Rewrite each line of the listing below as an item in a numbered list, leaving out the blank lines.

▼▼▼

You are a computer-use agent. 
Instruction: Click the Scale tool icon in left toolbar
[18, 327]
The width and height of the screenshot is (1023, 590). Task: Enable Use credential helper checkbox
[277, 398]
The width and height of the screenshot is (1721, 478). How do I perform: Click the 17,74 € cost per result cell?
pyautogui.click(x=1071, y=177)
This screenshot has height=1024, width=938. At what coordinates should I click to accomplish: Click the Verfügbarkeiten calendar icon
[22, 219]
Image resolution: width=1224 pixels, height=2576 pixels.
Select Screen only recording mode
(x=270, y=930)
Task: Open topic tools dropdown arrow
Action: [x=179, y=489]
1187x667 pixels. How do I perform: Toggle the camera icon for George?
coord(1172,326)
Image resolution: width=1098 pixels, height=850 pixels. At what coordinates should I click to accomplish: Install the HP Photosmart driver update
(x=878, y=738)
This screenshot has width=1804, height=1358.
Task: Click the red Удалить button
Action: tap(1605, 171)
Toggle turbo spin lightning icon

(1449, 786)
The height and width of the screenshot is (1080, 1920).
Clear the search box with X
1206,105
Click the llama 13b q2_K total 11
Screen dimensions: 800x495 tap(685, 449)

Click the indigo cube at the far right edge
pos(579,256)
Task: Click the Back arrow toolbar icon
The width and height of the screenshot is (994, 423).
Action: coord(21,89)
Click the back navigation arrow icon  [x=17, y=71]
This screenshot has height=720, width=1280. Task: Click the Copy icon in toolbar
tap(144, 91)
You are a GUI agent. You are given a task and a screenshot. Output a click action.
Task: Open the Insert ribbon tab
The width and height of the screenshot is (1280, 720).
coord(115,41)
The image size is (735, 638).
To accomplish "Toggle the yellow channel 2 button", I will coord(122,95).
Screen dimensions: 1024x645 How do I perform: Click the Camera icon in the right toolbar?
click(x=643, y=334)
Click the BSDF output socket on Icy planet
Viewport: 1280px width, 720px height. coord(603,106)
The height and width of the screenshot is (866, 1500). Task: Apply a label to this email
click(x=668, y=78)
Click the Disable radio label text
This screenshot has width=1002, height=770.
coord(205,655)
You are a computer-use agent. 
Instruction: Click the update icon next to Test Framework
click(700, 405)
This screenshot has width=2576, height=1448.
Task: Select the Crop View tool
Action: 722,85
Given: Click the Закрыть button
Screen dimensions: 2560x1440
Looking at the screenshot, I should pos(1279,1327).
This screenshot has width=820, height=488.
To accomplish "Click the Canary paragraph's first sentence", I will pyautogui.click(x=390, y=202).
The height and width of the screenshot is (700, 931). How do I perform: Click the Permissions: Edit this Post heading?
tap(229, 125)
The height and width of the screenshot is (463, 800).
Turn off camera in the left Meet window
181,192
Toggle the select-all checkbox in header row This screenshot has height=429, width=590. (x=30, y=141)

▲▲▲

▶ _SOLUTION BELOW_:
1. You are a computer-use agent. 
2. Instruction: Click the Scale tool icon in left toolbar
3. [18, 327]
4. The width and height of the screenshot is (1023, 590). Task: Enable Use credential helper checkbox
5. [277, 398]
6. The width and height of the screenshot is (1721, 478). How do I perform: Click the 17,74 € cost per result cell?
7. pyautogui.click(x=1071, y=177)
8. This screenshot has height=1024, width=938. At what coordinates should I click to accomplish: Click the Verfügbarkeiten calendar icon
9. [22, 219]
10. Image resolution: width=1224 pixels, height=2576 pixels.
11. Select Screen only recording mode
12. (x=270, y=930)
13. Task: Open topic tools dropdown arrow
14. Action: [x=179, y=489]
15. 1187x667 pixels. How do I perform: Toggle the camera icon for George?
16. coord(1172,326)
17. Image resolution: width=1098 pixels, height=850 pixels. At what coordinates should I click to accomplish: Install the HP Photosmart driver update
18. (x=878, y=738)
19. This screenshot has width=1804, height=1358.
20. Task: Click the red Удалить button
21. Action: tap(1605, 171)
22. Toggle turbo spin lightning icon
23. (1449, 786)
24. The height and width of the screenshot is (1080, 1920).
25. Clear the search box with X
26. 1206,105
27. Click the llama 13b q2_K total 11
28. Screen dimensions: 800x495 tap(685, 449)
29. Click the indigo cube at the far right edge
30. pos(579,256)
31. Task: Click the Back arrow toolbar icon
32. The width and height of the screenshot is (994, 423).
33. Action: coord(21,89)
34. Click the back navigation arrow icon  [x=17, y=71]
35. This screenshot has height=720, width=1280. Task: Click the Copy icon in toolbar
36. tap(144, 91)
37. You are a GUI agent. You are given a task and a screenshot. Output a click action.
38. Task: Open the Insert ribbon tab
39. The width and height of the screenshot is (1280, 720).
40. coord(115,41)
41. The image size is (735, 638).
42. To accomplish "Toggle the yellow channel 2 button", I will coord(122,95).
43. Screen dimensions: 1024x645 How do I perform: Click the Camera icon in the right toolbar?
44. click(x=643, y=334)
45. Click the BSDF output socket on Icy planet
46. Viewport: 1280px width, 720px height. coord(603,106)
47. The height and width of the screenshot is (866, 1500). Task: Apply a label to this email
48. click(x=668, y=78)
49. Click the Disable radio label text
50. This screenshot has width=1002, height=770.
51. coord(205,655)
52. You are a computer-use agent. 
53. Instruction: Click the update icon next to Test Framework
54. click(700, 405)
55. This screenshot has width=2576, height=1448.
56. Task: Select the Crop View tool
57. Action: 722,85
58. Given: Click the Закрыть button
59. Screen dimensions: 2560x1440
60. Looking at the screenshot, I should pos(1279,1327).
61. This screenshot has width=820, height=488.
62. To accomplish "Click the Canary paragraph's first sentence", I will pyautogui.click(x=390, y=202).
63. The height and width of the screenshot is (700, 931). How do I perform: Click the Permissions: Edit this Post heading?
64. tap(229, 125)
65. The height and width of the screenshot is (463, 800).
66. Turn off camera in the left Meet window
67. 181,192
68. Toggle the select-all checkbox in header row This screenshot has height=429, width=590. (x=30, y=141)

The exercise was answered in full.